▶ **Records provided**
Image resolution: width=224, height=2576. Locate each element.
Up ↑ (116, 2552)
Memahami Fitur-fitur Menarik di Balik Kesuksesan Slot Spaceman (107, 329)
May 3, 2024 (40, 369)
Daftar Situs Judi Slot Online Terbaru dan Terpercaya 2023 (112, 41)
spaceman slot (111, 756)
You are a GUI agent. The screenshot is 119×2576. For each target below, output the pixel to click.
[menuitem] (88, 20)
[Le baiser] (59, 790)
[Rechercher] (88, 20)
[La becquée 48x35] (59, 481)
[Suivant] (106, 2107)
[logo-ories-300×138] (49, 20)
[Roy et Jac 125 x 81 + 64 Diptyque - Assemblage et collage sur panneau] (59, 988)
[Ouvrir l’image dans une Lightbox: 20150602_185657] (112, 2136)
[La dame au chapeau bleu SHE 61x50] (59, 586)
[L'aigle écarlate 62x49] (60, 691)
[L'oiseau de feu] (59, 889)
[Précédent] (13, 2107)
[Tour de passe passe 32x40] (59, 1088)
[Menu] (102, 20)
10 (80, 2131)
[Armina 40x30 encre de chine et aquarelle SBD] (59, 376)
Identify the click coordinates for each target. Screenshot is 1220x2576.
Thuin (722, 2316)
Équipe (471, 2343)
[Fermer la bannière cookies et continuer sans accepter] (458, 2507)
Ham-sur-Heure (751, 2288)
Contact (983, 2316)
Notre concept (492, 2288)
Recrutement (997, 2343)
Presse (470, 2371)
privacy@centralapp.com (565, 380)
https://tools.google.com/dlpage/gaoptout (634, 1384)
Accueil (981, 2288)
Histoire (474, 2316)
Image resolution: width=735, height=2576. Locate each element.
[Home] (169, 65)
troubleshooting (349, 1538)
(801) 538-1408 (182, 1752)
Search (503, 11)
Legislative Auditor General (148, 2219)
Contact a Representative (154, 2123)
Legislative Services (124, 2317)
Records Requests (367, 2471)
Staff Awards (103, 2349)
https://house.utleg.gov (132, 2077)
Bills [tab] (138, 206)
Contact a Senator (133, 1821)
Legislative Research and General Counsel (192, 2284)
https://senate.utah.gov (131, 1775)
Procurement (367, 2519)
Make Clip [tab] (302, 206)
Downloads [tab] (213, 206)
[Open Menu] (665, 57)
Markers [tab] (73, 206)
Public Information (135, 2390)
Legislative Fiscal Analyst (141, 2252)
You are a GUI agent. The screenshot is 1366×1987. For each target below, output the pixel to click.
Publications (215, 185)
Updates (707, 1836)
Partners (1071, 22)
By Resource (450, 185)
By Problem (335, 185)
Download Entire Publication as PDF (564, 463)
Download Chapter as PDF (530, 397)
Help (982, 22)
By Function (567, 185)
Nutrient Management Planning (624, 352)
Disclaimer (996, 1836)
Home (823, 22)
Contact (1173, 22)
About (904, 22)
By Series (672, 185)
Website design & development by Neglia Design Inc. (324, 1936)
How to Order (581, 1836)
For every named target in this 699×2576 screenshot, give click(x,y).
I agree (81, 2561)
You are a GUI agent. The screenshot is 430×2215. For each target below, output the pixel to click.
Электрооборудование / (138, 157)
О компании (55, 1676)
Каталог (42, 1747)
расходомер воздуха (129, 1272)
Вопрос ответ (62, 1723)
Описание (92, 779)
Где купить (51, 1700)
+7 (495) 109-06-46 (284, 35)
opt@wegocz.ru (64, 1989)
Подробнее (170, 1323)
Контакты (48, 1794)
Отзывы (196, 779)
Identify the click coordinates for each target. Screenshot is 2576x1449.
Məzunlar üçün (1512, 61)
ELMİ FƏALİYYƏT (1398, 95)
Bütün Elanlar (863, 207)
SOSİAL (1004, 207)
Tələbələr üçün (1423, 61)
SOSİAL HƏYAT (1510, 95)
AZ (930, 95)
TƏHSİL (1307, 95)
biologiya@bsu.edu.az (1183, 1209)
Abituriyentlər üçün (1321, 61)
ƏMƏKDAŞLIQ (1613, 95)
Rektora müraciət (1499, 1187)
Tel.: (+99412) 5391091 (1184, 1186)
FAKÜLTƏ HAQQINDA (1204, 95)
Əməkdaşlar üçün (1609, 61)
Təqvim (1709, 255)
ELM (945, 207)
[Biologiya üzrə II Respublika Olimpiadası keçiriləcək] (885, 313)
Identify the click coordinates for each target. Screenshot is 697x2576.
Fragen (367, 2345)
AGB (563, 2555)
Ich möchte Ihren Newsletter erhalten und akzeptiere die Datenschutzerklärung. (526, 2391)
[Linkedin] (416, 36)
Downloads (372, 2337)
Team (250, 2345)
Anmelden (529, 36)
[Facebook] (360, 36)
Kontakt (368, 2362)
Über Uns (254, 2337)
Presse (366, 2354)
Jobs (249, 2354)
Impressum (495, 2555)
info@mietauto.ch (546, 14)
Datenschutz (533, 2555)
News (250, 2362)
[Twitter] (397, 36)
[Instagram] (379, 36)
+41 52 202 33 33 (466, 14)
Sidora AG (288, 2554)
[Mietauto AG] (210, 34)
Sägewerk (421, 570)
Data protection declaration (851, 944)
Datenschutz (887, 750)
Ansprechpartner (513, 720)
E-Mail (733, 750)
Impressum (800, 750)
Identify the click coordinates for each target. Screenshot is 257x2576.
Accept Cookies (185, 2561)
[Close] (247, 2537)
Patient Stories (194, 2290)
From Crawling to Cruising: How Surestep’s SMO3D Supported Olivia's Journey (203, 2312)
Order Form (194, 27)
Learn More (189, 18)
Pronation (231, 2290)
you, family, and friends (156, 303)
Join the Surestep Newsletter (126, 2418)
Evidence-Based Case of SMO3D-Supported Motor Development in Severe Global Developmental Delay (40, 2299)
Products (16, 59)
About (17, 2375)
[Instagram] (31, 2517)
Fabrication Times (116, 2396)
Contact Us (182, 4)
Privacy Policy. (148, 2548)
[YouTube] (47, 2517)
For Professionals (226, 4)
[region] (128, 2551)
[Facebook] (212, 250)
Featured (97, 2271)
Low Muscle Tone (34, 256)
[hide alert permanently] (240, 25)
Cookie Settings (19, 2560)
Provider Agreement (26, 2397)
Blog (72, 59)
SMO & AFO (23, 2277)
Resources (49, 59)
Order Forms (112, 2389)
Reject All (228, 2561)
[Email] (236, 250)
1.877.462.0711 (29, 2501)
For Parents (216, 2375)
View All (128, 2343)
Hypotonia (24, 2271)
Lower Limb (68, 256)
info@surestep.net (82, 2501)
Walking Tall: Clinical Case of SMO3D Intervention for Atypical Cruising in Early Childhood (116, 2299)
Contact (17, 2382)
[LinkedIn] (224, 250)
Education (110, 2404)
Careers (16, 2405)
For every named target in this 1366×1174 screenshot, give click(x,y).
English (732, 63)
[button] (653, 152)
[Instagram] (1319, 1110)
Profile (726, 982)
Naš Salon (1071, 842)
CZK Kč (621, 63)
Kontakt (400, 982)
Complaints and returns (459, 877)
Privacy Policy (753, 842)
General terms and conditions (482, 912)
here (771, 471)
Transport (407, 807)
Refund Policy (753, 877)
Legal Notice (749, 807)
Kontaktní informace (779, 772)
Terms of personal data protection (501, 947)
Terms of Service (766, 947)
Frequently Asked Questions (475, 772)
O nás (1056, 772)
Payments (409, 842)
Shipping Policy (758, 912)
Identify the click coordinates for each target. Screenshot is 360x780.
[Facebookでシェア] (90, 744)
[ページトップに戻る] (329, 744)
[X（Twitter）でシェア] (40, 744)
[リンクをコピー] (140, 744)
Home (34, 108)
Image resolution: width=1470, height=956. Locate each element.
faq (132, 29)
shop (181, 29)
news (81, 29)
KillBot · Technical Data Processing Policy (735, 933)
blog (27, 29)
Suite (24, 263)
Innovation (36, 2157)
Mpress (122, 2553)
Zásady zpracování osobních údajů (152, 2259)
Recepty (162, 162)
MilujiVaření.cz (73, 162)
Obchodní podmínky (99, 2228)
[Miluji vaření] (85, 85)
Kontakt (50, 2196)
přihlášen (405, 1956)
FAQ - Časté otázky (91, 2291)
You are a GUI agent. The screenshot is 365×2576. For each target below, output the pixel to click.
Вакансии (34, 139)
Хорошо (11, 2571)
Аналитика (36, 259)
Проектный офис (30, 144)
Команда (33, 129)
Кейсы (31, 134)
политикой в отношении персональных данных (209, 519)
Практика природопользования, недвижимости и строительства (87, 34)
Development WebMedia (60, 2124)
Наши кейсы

▶ **Work to complete**
Copy nothing beyond the line containing "Search (503, 11)". Transcribe exactly from the first line of the entries down to that line, inclusive.

▶ **Problem solution**
Image resolution: width=224, height=2576. Locate each element.
Up ↑ (116, 2552)
Memahami Fitur-fitur Menarik di Balik Kesuksesan Slot Spaceman (107, 329)
May 3, 2024 (40, 369)
Daftar Situs Judi Slot Online Terbaru dan Terpercaya 2023 (112, 41)
spaceman slot (111, 756)
You are a GUI agent. The screenshot is 119×2576. For each target below, output the pixel to click.
[menuitem] (88, 20)
[Le baiser] (59, 790)
[Rechercher] (88, 20)
[La becquée 48x35] (59, 481)
[Suivant] (106, 2107)
[logo-ories-300×138] (49, 20)
[Roy et Jac 125 x 81 + 64 Diptyque - Assemblage et collage sur panneau] (59, 988)
[Ouvrir l’image dans une Lightbox: 20150602_185657] (112, 2136)
[La dame au chapeau bleu SHE 61x50] (59, 586)
[L'aigle écarlate 62x49] (60, 691)
[L'oiseau de feu] (59, 889)
[Précédent] (13, 2107)
[Tour de passe passe 32x40] (59, 1088)
[Menu] (102, 20)
10 (80, 2131)
[Armina 40x30 encre de chine et aquarelle SBD] (59, 376)
Identify the click coordinates for each target. Screenshot is 1220x2576.
Thuin (722, 2316)
Équipe (471, 2343)
[Fermer la bannière cookies et continuer sans accepter] (458, 2507)
Ham-sur-Heure (751, 2288)
Contact (983, 2316)
Notre concept (492, 2288)
Recrutement (997, 2343)
Presse (470, 2371)
privacy@centralapp.com (565, 380)
https://tools.google.com/dlpage/gaoptout (634, 1384)
Accueil (981, 2288)
Histoire (474, 2316)
Image resolution: width=735, height=2576. Locate each element.
[Home] (169, 65)
troubleshooting (349, 1538)
(801) 538-1408 (182, 1752)
Search (503, 11)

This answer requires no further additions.